In our fast-paced, frenetic world, to get client buy-in fast means getting people’s attention quickly. But it’s not just their attention – you’ve probably seen content online where there’s some kind of shocking, attention grabbing hook, but no substance. We want clients to see what we’re offering and say “HELL YES”. 

 

But how do we do that? 

 

We’ve spent years building and refining our visual model technique to get client buy-in fast. We use visual models weaved together through storytelling to engage with audiences and potential clients. 

 

The beginning of every “pitch” starts with the Results Model.
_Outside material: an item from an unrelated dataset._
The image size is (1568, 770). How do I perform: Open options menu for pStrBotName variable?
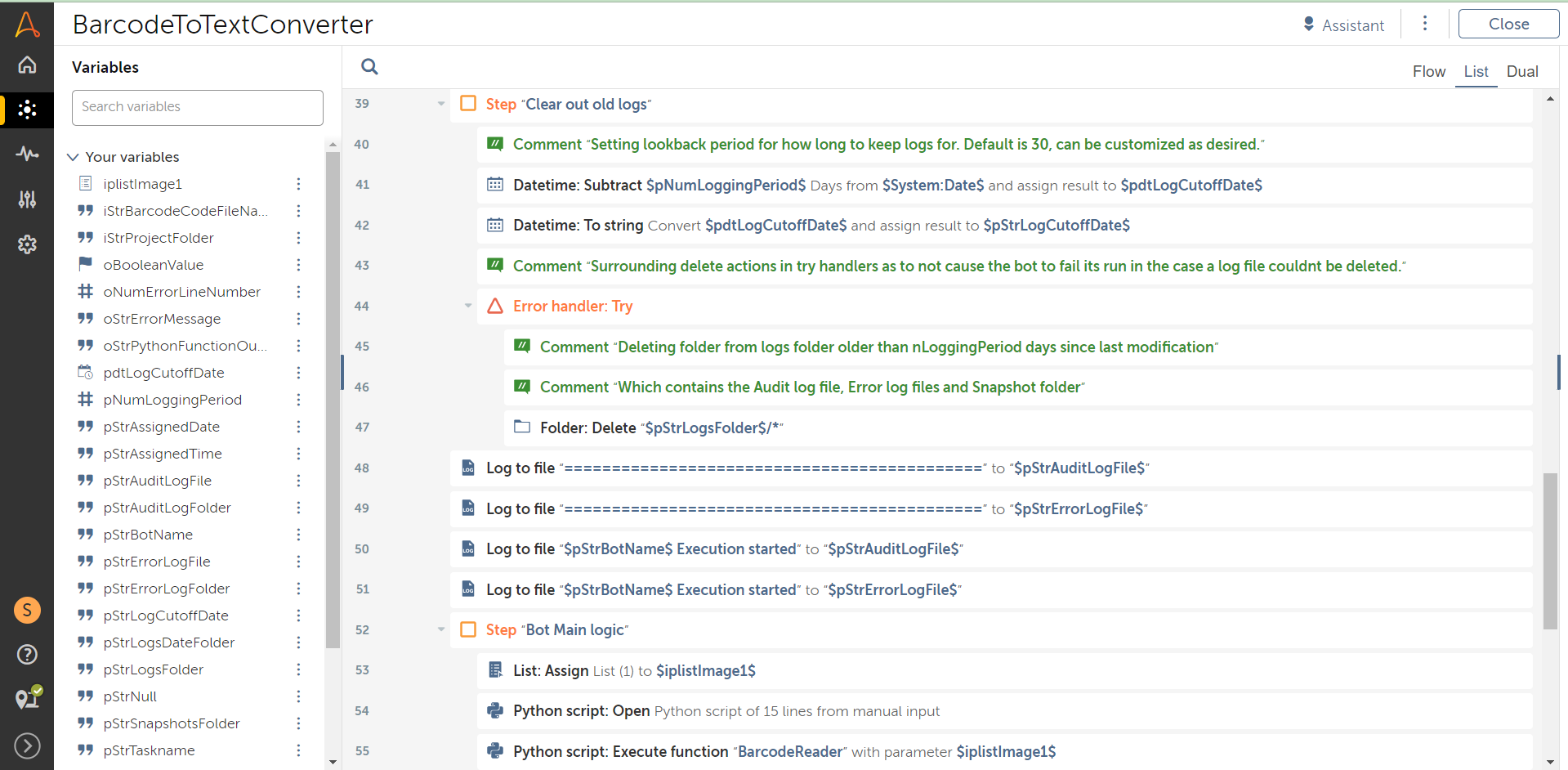(x=298, y=535)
And it’s foundational to get client buy-in to your services. 

 

What is the Results Model and how does it work? 

The Results Model is designed to show an audience the gap between where they are now and where they want to be. 

 

Once they see that gap, they’ll want to know how to close it. 

 

This is crucial for getting buy-in FAST. 

 

It shows that you understand their situation and their desires. It builds trust between you and your audience.

 

We call this model the Results Model and it comes it three varieties.
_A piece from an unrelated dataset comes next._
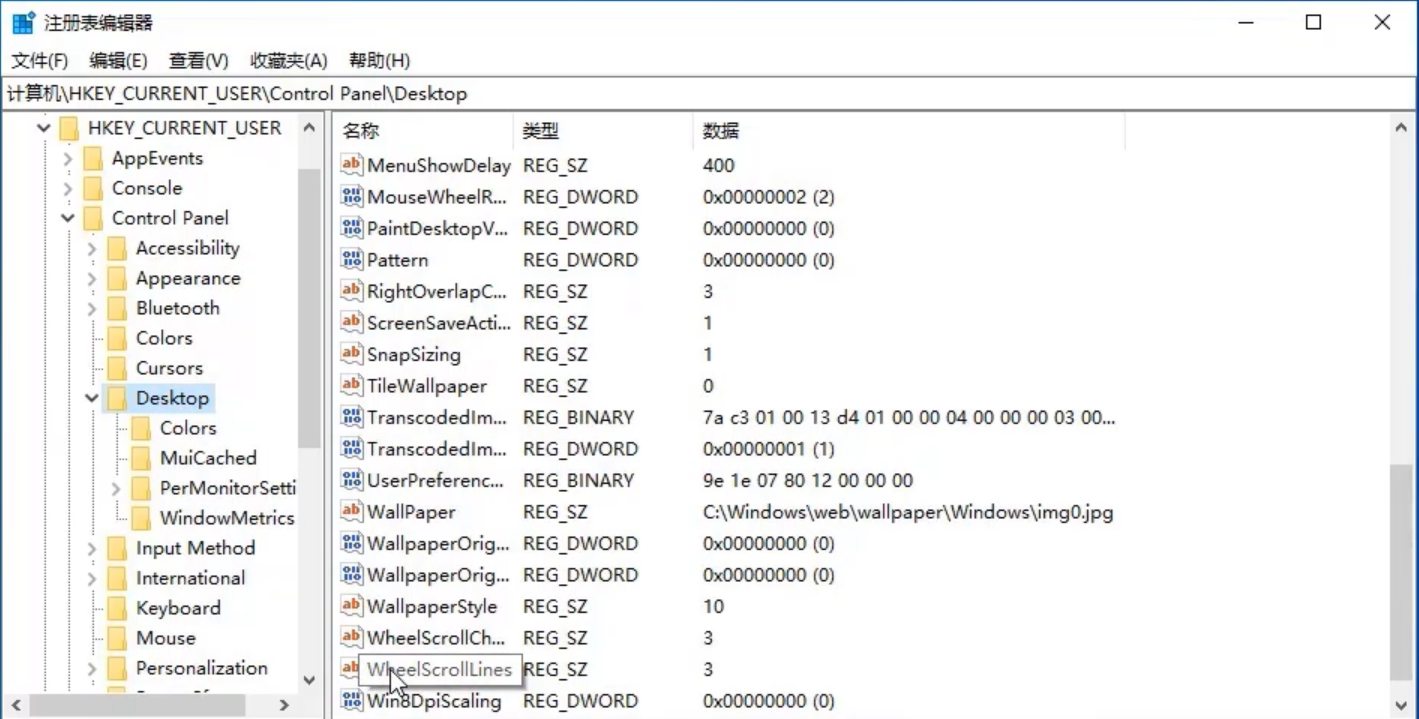
Task: Select the Win8DpiScaling DWORD icon
Action: [x=351, y=701]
1. Hero’s Journey Style Results Model

2. Spectrum-style Results Model

3. Matrix-style Results Model

 

In this post, we’re going to break down each of the 3 Results Model types and show you how they work to get client buy-in fast.

 

1. The Hero’s Journey Results Model

The Hero’s Journey-style of Results Model follows the classic storyline that we see in movies and books. 

 

We use a simplified version of the Hero’s Journey to create this style of Results Model. 

There are five parts:

  1. OPENING: Where does the story begin? What is the opening scene? Usually, the story begins before they’re ready to work with you. 
  2. BUILD-UP: The story starts to build and there’s some sort of progress that happens. Things are moving forward and developing.
  3. COMPLICATION: This is when the ‘you know what’ hits the fan. Something goes wrong, there’s a challenge or a drama. This is usually when there’s enough pain for your audience to recognise, ‘Hey, I’ve got a problem and I need a solution’. 
  4. RESOLUTION: The resolution is where you come in as the expert. You help them to solve the challenges they are face. 
  5. HAPPY ENDING: The story ends with a beautiful happy ending. This is the result or outcome achieved. 

 

Hero’s Journey Shapes

Appropriate shapes for a Hero’s Journey are usually linear and show some sort of upwards momentum. There is a sense of progress and direction, showing that we’re moving from where we are to where we want to be. We want to show that there’s a shift happening and use a shape that will represent that.

 

When to Use

The following situations can indicate that a Hero’s Journey-style of Results Model is right for you:

  • Where your audience is an individual or small business owner.
  • Where you are a role model for your audience, so that your story can be an inspiration for your ideal client’s journey. 
  • Where one of your clients is a role model for your audience, so that a case study can be an inspiration for your ideal client’s journey. 

 

Examples of a Hero’s Journey Results Model

 

Results Model Example – Helen McIntosh

Helen McIntosh is the Operations Genie. She works with small business owners, specialising in strategy and systems. Notice the metaphor and choice of language, plus the use of icons to represent KPIs. 

 

Results Model Example – Sally Stabler

 

Sally Stabler is the founder of Get out There Marketing. She is a marketing consultant who works in the tourism industry. Sally is personally very passionate about adventure. She loves to hike and so we’ve used the analogy of a climbing mountain when it comes to achieving success in a tourism business. 

 

Results Model Example – Dixie Crawford

Dixie Crawford is an Indigenous thought leader and organisation coach. She works alongside Indigenous and non-Indigenous senior leaders and managers to create organisational cultural proficiency, identify and support the growth of Indigenous talent and achieve business outcomes. Dixie also runs a program for business leaders called Allies in Action. 

 

Hero’s Journey Dos and Don’ts

 

When using a Hero’s Journey-style of Results Model, ALWAYS tell the story in the first or third person. NEVER in second person. If you’re telling your own story, you tell it in first person. If you’re telling a client’s story, you tell it in third person. If you tell the story in second person, saying ‘you do this and that’ then all you have to do is get one tiny detail wrong, and you’re going to lose the audience. And that’s the opposite effect to what you’re trying to achieve here.

 

Remember you’re telling a story, a real-life story with real detail. Storytelling can be so powerful. Don’t make it generic because you’ll dilute the power of the story and model. You want your audience to be able to picture the person in the story and imagine it. It needs to be vivid enough that they can feel connected and identify with parts of the story that are similar to them. This model has the great potential to really build rapport and that ‘know, like and trust factor’.  That means, this model can really get client buy-in fast.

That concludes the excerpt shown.